- _TEXT SECTION_
· · · · ·
The field of CFD has an extensive amount of existing literature mainly consisting of GPU implementations that boast magnitude-of-order speedups over sequential single-threaded CPU code. Work using multi-threaded CPU implementations also seem to compete against their GPU counterparts. The common thread of such works is that most advocate using purely homogeneous multithreaded CPU [19, 20] or GPU [8, 9, 16] implementations, but rarely are hybrid implementations considered. Such works essentially recommend competing implementations with a preference towards one type of architecture. However, our work uses an heterogeneous MPI implementation which can take full advantage of all available processing units. Some GPU implementations are able to utilize multiple devices [11, 17, 18] for scalability, but these works also do not consider CPU usage in parallel. Albeit there are less common works which suggest efficient methods of using a combination of either MPI or OpenMP to solve CFD problems in heterogeneous systems [28], these works deal with less complex methods that are lower-order. They also do not mention GPU memory capacity issues regarding large workloads at all. Moreover, to the best of our knowledge, we were unable to find any related work that dealt with reducing the data usage of CFD workloads in GPU memory.

4 Jake Choi, Yoonhee Kim, and Heon-young Yeom

# 3 Implementation

Our GPU implementation has two versions, one using NVIDIA UM, and the other using manual CUDA memory operations. Workload size is limited to GPU device capacity when ordinary cudaMalloc is used, but using UM allows the workload size to reach host memory limits. In the latter case we prefetch data from the host to GPU memory by using cudaMemPrefetchAsync. Table 1 shows the size of major data arrays along with their access type in our GPU kernels.
· · · · ·
- _ITEMS_

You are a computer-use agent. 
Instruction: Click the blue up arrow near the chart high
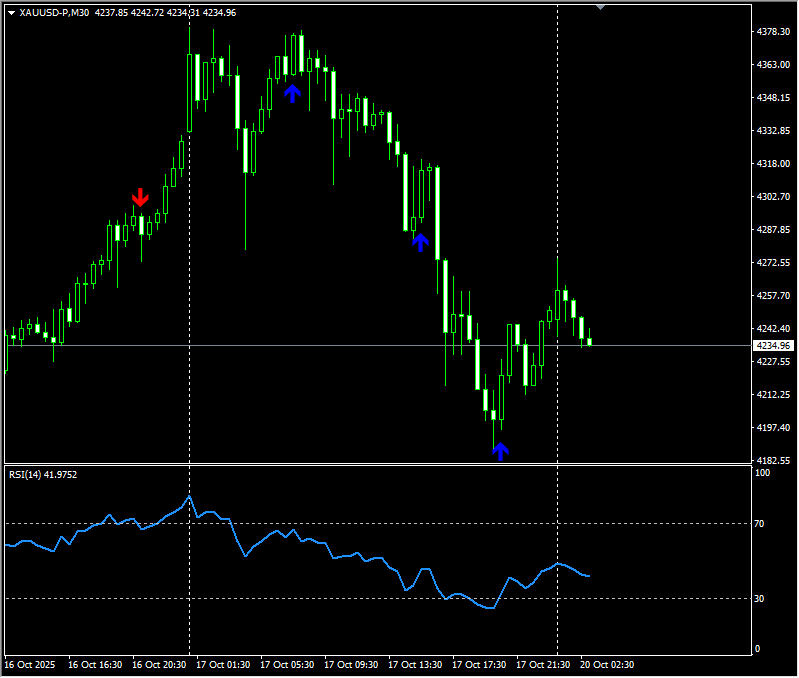292,93
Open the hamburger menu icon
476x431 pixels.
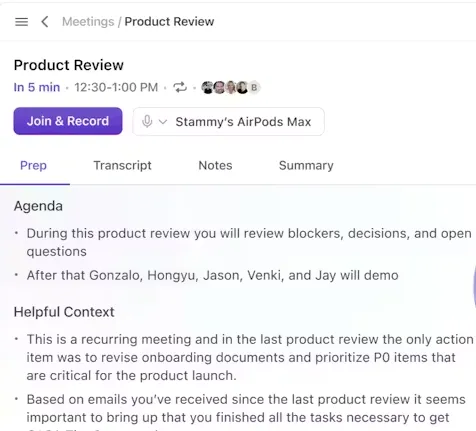pos(22,22)
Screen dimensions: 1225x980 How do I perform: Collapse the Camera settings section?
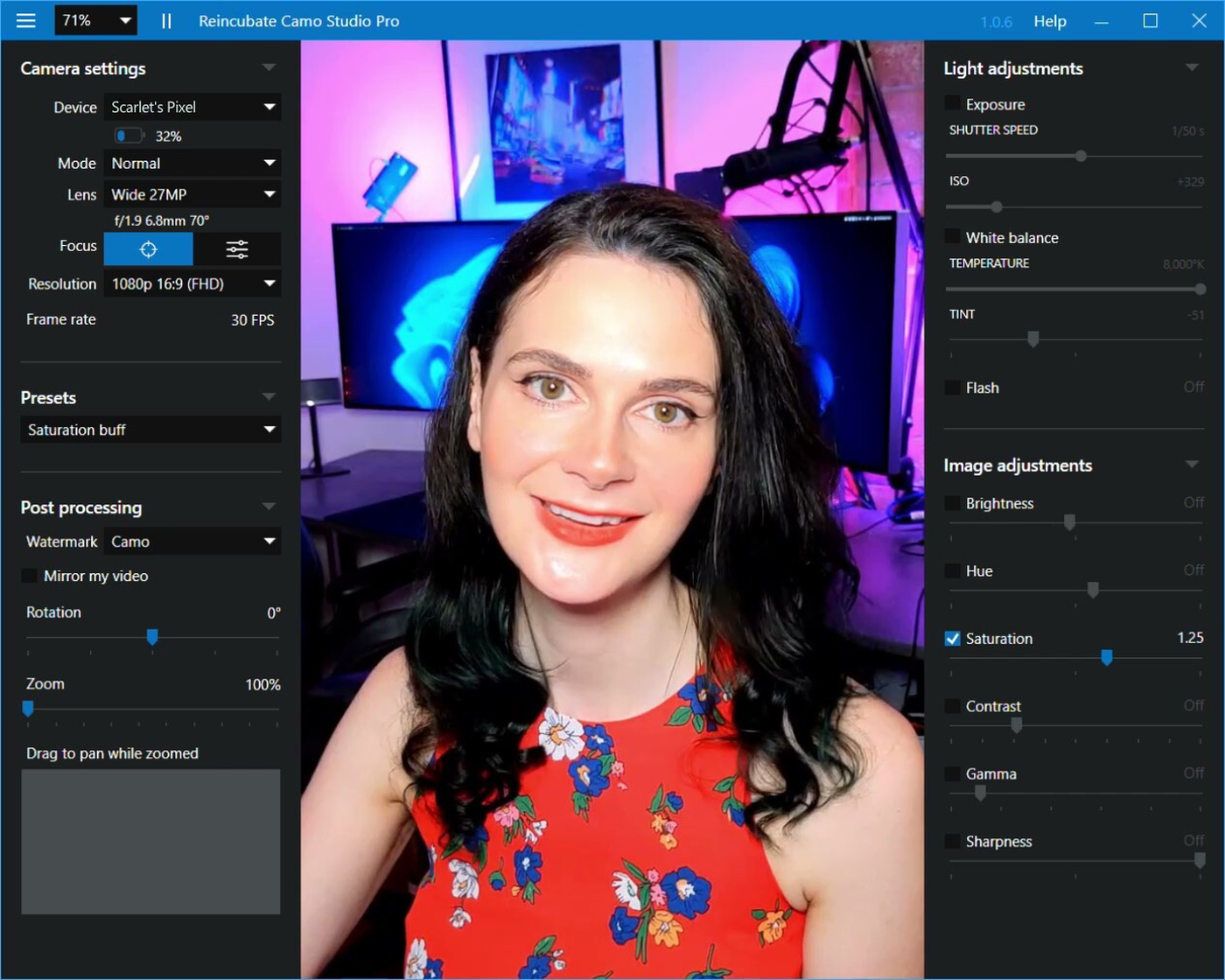[x=269, y=67]
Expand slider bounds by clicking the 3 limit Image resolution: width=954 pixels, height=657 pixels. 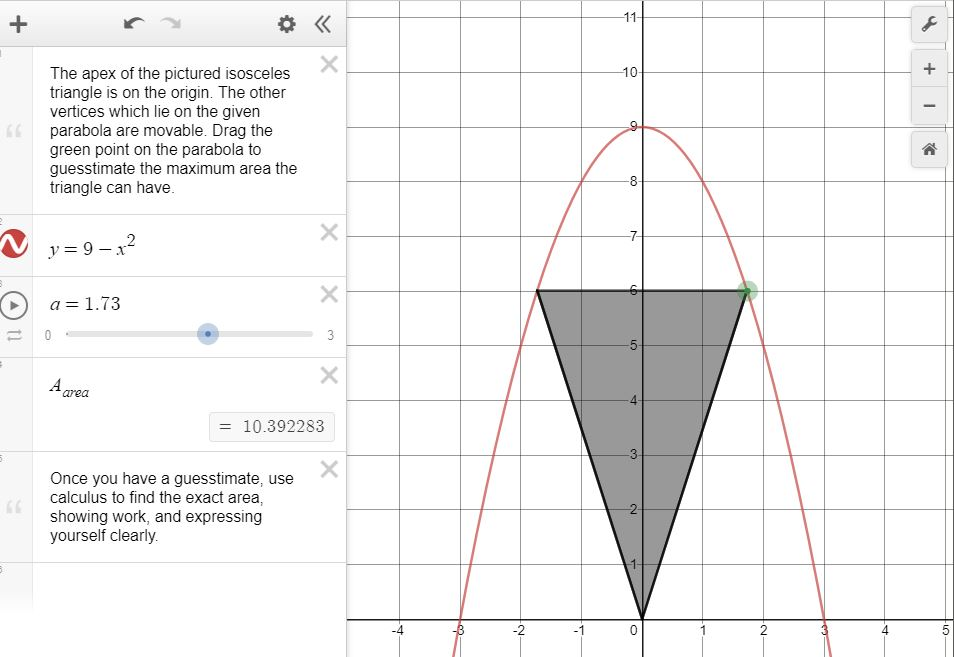click(331, 336)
· · · · ·
- _REQUIRED TASK 1_
Transcribe the part of the passage on CFD implementations that opens with the words containing "# 3 Implementation" and closes with "our GPU kernels.".
- _REQUIRED TASK 2_
Extend the passage on CFD implementations with the part that would follow its last sentence.

- _EXERCISE RESPONSE 1_
# 3 Implementation

Our GPU implementation has two versions, one using NVIDIA UM, and the other using manual CUDA memory operations. Workload size is limited to GPU device capacity when ordinary cudaMalloc is used, but using UM allows the workload size to reach host memory limits. In the latter case we prefetch data from the host to GPU memory by using cudaMemPrefetchAsync. Table 1 shows the size of major data arrays along with their access type in our GPU kernels.

- _EXERCISE RESPONSE 2_
When executing our GPU implementation, only one CPU core is responsible for the management of GPU operations. This leaves the other cores idle. By partitioning the workload in the pre-processing stage using ParMETIS [29], we assigned different weights to different MPI processes, allocating a subset of the data to each process. By doing so, we are able to independently execute different processes on either GPU devices or CPU cores, based on the rank of the process. In the following Subsections 3.1, 3.2, and 3.3, we will explain the GPU optimizations we performed in detail, along with how we used ZFP compression or memory buffer overwriting to save data usage when GPU memory capacity is not sufficient to completely contain the given workload.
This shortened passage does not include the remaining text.